The majority of the population makes a resolution or goal to achieve in the new year.  According to studies, only 8% of people keep with their New Year’s resolutions.  The facts are that is still 8% more than last year.

While people make many different resolutions, this post is focused more on the fitness and gym related goals.

This post is about the people who join a gym each year to achieve their goals.

This post is about the people judging those that are new to fitness programs.

Each year I see my “in shape” or fitness oriented friends complain about their gyms being crowded.  I have even seen posts about how dumb having a New Years Resolution is.  I’ve seen everything from posts about how silly new people look at the gym to even taking hidden photos of someone trying to workout.

Please remember that if someone has not given you permission to include their photo on your blog or social media, you shouldn’t.  It is never appropriate to take a picture of someone without their permission, especially to make fun of them.  Take a step back and realize how upset you would be if you found out someone was publically shaming you for trying something new. 

Here are just a few complaints about resolutioners at the gym I’ve seen:

The gym is crowded. No space for me! (sad emojis)

Someone took my elliptical (or any piece of gym equipment).

I hate how busy it is; I hope these people leave soon.

These people are wasting their time. (You are wasting your time complaining)

Those statements are rude and it’s even ruder to post.  Every single person from an elite marathoner to a star quarterback started their fitness journey somewhere.

Who knows where someone started, maybe it was with a New Years Resolution?

Judging someone based on their fitness level is both pathetic and sad.  When people first begin something, they are the most self-conscious.  New people (anywhere) fear being judged the most. It reminds me of people that won’t follow someone on twitter or facebook because they have five followers. It’s superficial.
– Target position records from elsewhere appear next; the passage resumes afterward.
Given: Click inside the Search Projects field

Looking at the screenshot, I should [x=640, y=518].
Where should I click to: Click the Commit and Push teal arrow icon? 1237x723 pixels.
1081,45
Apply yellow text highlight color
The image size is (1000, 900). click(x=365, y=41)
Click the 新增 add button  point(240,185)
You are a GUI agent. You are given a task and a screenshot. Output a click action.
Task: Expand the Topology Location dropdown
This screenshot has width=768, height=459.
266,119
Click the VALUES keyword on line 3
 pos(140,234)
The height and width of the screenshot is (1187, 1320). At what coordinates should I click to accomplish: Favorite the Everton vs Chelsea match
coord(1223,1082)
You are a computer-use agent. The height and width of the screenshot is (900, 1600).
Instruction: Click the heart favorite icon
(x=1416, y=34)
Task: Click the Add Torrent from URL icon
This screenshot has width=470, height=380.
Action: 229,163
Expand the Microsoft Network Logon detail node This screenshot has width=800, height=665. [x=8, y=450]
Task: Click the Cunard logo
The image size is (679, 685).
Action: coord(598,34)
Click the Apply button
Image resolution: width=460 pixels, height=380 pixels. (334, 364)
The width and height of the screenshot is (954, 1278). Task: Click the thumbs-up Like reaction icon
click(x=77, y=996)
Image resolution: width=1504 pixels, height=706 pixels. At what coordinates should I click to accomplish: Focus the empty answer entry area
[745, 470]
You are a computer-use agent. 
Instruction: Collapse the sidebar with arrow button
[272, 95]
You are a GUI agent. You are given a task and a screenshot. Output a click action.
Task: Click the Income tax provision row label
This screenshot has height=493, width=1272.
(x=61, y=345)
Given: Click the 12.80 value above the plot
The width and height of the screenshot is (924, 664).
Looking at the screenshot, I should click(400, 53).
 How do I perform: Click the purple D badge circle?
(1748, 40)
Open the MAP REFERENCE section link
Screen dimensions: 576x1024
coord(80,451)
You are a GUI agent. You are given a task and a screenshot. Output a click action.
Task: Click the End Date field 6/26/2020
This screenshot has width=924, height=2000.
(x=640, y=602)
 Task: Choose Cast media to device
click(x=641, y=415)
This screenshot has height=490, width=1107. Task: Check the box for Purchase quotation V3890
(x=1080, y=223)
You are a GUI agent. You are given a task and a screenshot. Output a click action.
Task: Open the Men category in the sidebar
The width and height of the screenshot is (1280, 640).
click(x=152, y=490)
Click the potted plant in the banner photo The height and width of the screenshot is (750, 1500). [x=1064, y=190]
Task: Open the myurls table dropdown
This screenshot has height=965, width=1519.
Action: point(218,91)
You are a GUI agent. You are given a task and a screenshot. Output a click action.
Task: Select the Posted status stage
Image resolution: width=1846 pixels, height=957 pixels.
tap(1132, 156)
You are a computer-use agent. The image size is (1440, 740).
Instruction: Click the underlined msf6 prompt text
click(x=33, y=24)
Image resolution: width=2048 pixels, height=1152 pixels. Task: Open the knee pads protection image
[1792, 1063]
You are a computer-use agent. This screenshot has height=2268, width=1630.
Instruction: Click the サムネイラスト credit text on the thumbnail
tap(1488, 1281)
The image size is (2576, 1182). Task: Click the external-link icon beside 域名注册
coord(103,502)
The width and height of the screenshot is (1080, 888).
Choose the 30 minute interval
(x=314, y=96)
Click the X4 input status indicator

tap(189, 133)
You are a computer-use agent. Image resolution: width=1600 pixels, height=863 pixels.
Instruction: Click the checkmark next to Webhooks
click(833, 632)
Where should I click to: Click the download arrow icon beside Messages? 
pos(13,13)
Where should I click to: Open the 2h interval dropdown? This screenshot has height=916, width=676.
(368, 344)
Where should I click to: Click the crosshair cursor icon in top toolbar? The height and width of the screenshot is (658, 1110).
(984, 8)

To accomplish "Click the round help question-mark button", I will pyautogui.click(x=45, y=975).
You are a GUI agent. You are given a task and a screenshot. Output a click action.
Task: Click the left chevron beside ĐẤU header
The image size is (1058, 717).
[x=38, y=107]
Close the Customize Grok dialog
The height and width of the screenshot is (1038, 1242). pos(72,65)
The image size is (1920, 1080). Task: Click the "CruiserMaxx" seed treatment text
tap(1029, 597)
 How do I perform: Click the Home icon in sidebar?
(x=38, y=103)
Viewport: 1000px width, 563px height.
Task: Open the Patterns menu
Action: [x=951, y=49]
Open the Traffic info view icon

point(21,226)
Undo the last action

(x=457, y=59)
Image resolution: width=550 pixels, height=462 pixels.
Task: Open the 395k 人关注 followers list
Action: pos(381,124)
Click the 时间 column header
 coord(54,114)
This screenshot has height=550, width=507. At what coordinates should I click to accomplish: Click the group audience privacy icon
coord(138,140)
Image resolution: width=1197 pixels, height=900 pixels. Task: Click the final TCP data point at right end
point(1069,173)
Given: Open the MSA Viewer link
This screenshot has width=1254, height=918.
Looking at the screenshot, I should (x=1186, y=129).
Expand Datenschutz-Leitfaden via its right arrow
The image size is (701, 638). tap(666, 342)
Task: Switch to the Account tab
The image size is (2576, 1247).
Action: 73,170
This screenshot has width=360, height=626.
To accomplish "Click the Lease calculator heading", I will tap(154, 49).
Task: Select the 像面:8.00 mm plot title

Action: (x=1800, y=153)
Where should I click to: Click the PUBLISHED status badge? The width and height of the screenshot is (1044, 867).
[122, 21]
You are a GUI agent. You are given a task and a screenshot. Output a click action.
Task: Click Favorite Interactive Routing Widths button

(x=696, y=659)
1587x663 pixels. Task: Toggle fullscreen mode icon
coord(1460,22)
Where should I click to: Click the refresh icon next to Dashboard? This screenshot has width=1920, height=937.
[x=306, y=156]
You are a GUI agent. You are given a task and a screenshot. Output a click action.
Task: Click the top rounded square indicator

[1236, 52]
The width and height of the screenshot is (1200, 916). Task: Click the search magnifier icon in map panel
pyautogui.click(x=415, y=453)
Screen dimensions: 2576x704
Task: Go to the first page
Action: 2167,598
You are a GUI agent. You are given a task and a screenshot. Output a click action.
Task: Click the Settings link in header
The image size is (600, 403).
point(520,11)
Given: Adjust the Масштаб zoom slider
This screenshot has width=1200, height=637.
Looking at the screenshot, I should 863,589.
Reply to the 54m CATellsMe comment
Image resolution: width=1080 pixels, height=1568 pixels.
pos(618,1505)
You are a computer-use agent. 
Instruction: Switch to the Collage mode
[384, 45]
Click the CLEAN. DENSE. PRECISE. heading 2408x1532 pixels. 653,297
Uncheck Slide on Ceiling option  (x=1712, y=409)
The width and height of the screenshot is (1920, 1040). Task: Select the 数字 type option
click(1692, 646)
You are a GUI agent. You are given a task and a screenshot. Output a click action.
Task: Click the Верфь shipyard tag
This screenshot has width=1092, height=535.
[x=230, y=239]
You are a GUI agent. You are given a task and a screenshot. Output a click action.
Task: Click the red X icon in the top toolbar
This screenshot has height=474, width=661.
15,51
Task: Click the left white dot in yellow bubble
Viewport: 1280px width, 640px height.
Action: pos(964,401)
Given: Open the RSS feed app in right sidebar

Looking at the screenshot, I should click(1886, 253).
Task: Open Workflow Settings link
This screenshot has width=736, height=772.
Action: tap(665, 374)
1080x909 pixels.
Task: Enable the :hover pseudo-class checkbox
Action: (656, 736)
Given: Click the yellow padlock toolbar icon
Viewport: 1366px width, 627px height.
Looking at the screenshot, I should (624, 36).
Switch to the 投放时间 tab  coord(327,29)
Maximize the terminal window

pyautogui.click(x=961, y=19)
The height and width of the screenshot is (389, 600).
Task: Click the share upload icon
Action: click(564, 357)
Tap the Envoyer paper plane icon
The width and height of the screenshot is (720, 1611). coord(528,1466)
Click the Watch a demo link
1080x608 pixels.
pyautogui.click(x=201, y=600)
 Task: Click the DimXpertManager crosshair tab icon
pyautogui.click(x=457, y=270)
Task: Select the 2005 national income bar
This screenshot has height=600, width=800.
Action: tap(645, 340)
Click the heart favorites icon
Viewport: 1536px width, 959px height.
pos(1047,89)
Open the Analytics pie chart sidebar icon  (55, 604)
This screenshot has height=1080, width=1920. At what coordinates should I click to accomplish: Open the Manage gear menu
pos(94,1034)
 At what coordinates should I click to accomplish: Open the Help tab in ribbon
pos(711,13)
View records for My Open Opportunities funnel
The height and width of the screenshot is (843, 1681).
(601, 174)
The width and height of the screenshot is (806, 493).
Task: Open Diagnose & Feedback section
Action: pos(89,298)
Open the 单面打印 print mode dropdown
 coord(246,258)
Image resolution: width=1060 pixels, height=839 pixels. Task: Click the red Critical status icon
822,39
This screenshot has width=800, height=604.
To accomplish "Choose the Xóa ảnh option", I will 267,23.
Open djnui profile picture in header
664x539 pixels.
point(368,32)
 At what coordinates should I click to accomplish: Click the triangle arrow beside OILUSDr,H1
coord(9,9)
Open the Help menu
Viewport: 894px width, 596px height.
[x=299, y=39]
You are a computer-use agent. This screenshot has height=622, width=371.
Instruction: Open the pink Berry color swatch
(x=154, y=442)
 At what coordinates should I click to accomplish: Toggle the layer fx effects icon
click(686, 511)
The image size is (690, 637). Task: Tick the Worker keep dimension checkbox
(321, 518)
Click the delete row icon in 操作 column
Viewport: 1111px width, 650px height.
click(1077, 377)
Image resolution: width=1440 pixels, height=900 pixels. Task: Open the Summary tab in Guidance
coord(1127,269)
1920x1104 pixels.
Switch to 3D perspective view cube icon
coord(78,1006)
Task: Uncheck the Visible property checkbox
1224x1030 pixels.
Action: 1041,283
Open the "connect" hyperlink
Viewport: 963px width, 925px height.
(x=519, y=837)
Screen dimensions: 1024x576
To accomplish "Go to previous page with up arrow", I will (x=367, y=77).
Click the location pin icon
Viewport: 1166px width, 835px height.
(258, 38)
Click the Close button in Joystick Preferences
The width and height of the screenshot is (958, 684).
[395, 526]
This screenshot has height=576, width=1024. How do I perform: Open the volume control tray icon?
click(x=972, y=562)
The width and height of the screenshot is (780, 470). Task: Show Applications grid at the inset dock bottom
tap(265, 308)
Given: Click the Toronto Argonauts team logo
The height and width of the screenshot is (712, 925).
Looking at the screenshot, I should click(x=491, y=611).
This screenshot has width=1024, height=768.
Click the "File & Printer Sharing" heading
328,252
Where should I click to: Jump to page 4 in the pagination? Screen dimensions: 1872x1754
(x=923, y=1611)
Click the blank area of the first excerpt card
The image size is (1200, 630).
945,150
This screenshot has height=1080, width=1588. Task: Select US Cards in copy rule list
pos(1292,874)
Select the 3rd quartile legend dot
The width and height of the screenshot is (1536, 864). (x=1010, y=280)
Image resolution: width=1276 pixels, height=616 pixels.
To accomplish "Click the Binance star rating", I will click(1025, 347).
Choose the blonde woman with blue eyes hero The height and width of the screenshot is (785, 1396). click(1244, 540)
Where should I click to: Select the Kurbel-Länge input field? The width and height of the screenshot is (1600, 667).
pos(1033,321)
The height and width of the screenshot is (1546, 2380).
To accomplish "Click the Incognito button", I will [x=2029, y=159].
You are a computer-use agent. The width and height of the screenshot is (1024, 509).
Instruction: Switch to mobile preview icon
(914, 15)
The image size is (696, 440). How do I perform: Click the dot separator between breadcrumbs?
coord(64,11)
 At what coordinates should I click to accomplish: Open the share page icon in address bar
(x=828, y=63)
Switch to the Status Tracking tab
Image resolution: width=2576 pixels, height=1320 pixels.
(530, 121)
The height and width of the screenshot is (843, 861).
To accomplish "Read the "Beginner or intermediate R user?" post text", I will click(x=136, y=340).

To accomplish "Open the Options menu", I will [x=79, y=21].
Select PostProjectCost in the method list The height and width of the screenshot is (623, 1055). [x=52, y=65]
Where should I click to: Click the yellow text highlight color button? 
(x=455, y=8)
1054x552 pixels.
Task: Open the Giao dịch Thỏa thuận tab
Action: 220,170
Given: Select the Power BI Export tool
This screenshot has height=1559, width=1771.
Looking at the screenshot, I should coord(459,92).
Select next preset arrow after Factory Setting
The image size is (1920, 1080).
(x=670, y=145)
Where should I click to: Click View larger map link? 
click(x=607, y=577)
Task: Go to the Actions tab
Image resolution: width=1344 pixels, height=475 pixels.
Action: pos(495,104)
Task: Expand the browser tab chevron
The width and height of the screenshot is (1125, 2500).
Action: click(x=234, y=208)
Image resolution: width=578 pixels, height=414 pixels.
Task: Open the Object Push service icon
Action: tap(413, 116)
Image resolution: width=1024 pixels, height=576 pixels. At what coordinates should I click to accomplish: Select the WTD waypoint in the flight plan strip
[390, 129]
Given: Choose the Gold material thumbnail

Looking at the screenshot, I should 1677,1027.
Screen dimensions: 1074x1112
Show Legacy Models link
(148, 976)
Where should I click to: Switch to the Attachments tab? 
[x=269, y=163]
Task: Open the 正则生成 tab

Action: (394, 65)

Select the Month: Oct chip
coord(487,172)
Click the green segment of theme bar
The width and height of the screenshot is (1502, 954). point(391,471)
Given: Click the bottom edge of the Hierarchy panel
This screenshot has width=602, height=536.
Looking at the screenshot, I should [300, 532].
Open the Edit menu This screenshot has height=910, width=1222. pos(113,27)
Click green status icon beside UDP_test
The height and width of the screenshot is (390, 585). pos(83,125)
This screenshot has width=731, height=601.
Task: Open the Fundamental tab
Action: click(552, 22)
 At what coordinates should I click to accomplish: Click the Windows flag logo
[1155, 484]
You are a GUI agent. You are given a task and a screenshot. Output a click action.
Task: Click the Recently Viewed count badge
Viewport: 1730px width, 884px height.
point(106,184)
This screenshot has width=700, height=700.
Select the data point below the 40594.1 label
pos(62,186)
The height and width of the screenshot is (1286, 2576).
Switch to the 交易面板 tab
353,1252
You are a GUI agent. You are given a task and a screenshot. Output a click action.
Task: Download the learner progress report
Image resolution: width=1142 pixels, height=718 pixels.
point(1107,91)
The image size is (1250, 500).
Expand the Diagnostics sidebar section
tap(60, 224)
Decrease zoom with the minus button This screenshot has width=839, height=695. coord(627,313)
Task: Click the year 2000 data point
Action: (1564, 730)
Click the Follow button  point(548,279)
I can remember the first time I went to the gym.  I was 18 years old, and I was nervous the rest of the patrons were judging me.  I tried every machine in the fitness center in 10 minutes.  I had no idea what I was doing.  Slowly but surely I found things that worked for me.  The first few months I was hyperaware of everything and everyone.  To be honest, I would still be mortified if I found out someone was publically shaming me at the gym!

Was that person laughing?  Must be at me…

Are those people chatting? They must be chatting about me…

So as you ring in the New Years, remember that a New Years resolution might not be your thing but some people are trying to better themselves.  Sure, some people might fall off the wagon, but many people will succeed.

I encourage you to think about when you were first beginning your fitness journey.  Do not be upset with others for attempting to begin their fitness journeys or using a machine typically in your routine.

Question for you: When did you start your fitness journey?